# Retrofitting Hold Assist



## MarcF-TT (Jun 14, 2011)

As above, anyone know if this is possible on the TT?


----------



## elboobio (Mar 4, 2016)

Deleted


----------



## aquazi (Dec 24, 2014)

There was a thread on the mk2 forum which had the coding for this depending on the abs module you had.

Not sure if the same applies on the mk3 but its likely easily coded.

Sent from my iPhone 6s using Tapatalk


----------



## LEE_VNA (Sep 18, 2003)

Are you looking for Hill Start Assist or Hold Assist?

Hill Start Assist is standard and delays the release of the brakes after you lift your foot off the pedal, while on a gradient.

Hold assist automatically applies the brakes when at standstill and is a £90 option.

See ManuTT - http://www.ttforum.co.uk/forum/viewtopic.php?f=98&t=1086825&start=90


----------



## Waitwhat93 (Mar 28, 2016)

I thought basically the hold assist was automatic breaking when at a stop, everything else is manual if you don't have the hold assist (I.e. Apply the parking brake and it comes off automatically when the clutch is at biting point).

The way you've described it Lee, the hill assist is automatic and fitted as standard?


----------



## MarcF-TT (Jun 14, 2011)

I'm meaning to get the full Hill Hold £90 option retrofitted. Wonder if it works with coding only? Otherwise hoping a dealer could order and fit the parts. I'm not up to taking panels off the car!


----------



## LEE_VNA (Sep 18, 2003)

Waitwhat93 said:


> I thought basically the hold assist was automatic breaking when at a stop, everything else is manual if you don't have the hold assist (I.e. Apply the parking brake and it comes off automatically when the clutch is at biting point).
> 
> The way you've described it Lee, the hill assist is automatic and fitted as standard?


Hill start assist is simply a delay of 2 seconds for the brakes to release, when you lift your foot off the pedal. This only occurs when you have stopped on a sufficient incline, but should be standard on all models.

Hold assist requires an additional button (A) to be fitted to the centre console, behind the Electronic Parking Brake switch.


----------



## Waitwhat93 (Mar 28, 2016)

LEE_VNA said:


> Hill start assist is simply a delay of 2 seconds for the brakes to release, when you lift your foot off the pedal. This only occurs when you have stopped on a sufficient incline, but should be standard on all models.
> 
> Hold assist requires an additional button (A) to be fitted to the centre console, behind the Electronic Parking Brake switch.


Is the hold assist not kinda pointless then if you have to activate it? As you could essentially do the same thing with the electronic parking brake (engage it when stopped, it comes off automatically when pulling away).

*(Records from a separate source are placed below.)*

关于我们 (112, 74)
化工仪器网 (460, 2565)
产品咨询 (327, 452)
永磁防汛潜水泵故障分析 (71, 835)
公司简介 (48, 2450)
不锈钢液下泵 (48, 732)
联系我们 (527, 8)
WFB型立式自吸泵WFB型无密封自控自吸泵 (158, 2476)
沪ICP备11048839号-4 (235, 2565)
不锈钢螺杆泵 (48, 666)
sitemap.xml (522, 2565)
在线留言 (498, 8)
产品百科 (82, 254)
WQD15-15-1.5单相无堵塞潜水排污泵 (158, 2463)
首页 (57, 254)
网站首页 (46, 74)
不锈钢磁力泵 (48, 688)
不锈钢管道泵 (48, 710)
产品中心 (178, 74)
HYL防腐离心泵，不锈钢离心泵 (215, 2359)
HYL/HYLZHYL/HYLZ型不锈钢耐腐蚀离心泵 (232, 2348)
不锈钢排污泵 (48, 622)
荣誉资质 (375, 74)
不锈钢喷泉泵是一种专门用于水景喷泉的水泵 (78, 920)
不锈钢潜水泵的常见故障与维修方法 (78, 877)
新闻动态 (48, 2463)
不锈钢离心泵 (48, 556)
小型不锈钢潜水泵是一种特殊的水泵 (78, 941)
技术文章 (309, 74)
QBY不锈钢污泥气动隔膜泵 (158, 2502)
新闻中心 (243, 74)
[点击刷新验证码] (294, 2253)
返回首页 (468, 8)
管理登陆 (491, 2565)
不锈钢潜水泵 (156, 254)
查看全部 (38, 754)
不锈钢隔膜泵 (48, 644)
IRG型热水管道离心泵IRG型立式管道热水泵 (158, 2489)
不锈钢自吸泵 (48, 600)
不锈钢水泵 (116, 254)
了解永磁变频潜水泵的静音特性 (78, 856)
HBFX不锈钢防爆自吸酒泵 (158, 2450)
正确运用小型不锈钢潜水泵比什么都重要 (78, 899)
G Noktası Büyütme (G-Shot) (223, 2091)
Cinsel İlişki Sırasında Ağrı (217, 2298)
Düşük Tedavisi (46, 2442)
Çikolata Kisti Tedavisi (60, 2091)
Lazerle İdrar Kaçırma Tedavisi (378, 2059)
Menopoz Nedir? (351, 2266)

I'm speaking from experience in my test drives, as when I stopped and applied the parking brake, it disengaged when the clutch was raised - is that standard?


----------



## 90TJM (Sep 30, 2013)

Yes the handbrake does release on all cars when setting off.


----------



## jryoung (Feb 8, 2015)

MarcF-TT said:


> I'm meaning to get the full Hill Hold £90 option retrofitted. Wonder if it works with coding only? Otherwise hoping a dealer could order and fit the parts. I'm not up to taking panels off the car!


Hi Marc, the £90 option isn't called Hill Hold - It is Hold Assist, has nothing to do with hills or gradients, and operates when ever you come to a stop. I have it on mine - you get an extra button to enable/disable it next to the handbrake lever switch. See the post above by Manu


----------



## Rev (Nov 17, 2015)

Waitwhat93 said:


> Is the hold assist not kinda pointless then if you have to activate it? As you could essentially do the same thing with the electronic parking brake (engage it when stopped, it comes off automatically when pulling away).


You just press the (A) button and its enabled for good, even after you turn off the ignition, it will remember the setting for next time you use the car. All it does is automatically engage the parking brake when you come to a stop, so you don't have to keep doing it manually.


----------



## MarcF-TT (Jun 14, 2011)

jryoung said:


> the £90 option isn't called Hill Hold - It is Hold Assist, has nothing to do with hills or gradients, and operates when ever you come to a stop. I have it on mine - you get an extra button to enable/disable it next to the handbrake lever switch. See the post above by Manu


That's the one I'm meaning, if it can be retrofitted or at least coded so it's on all the time. Have you found any time where you wanted to disable it?


----------



## Rev (Nov 17, 2015)

I only use it in situations where I'd be holding my foot on the brake a lot, I like the creep on auto. If I had manual though I'd probably leave it on all the time.


----------



## MarcF-TT (Jun 14, 2011)

Rev said:


> I only use it in situations where I'd be holding my foot on the brake a lot, I like the creep on auto. If I had manual though I'd probably leave it on all the time.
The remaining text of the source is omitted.